Kemudian menurut ayah korban bernama Gimat menceritakan awal anaknya terjatuh dari kamar mandi, lalu terkena benturan sudut beton bak mandi, yang berakibat memar pada bagian luar perut. Garma kami bawa ke RS Pertamina Prabumulih.
“Nah dak tau selang berapo minggu uji dokter nak di operasi, yo dok kami melok be demi pulihnyo anak ini”, kenangnya.
Selesai operasi beberapo hari kemudian, anaknya dipulangkan ke rumah. Namun tidak lama kemudian anaknya mengaku sakit perut kembali samapi-sampai keluar kotoran (BAB) sehingga sampai membuat berserakan keluar melalui usus di perut. Akibatnya, anaknya menjadi takut makan sebab khawatir BAB lagi dan keluar dari usus kembali.

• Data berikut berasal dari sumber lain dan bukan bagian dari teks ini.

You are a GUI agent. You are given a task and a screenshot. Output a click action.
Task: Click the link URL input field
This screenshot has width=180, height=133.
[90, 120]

Masih di tempat yang sama anggota Komisi IX DPR RI Irma Suryani SE MM menyampaikan keprihatinannya. Menurutnya dalam kasus Garma Pemerintah Daerah harusnya punya tanggung jawab moral sedari awal kasus ini muncul. Sudah tahu ada kondisi seperti ini harusnya merekomendasi merujuk Garma ke rumah sakit yang baik, rumah sakit yang punya alat cukup dan lain sebagainya, sehingga kondisi fisik dan psikisnya tidak seperti sekarang ini. Hal seperti ini sangat disayangkan dan tidak boleh terjadi lagi.
"Saya akan menyampaikan persoalan ini kepada Menteri Kesehatan," janji Irma didepan keluarga korban.
Sementara itu ketika dikonfirmasi ke Humas RS Pertamina Prabumulih, Fitra Hardiansyah, mengatakan bahwa terkait berita tersebut sudah saya kirim rilis ke mas dobi bagian bisnis.
"Mas Ardani, terkait berita tersebut sudah saya kirim rilis ke mas dobi bagian bisnis," jawabnya singkat via WA.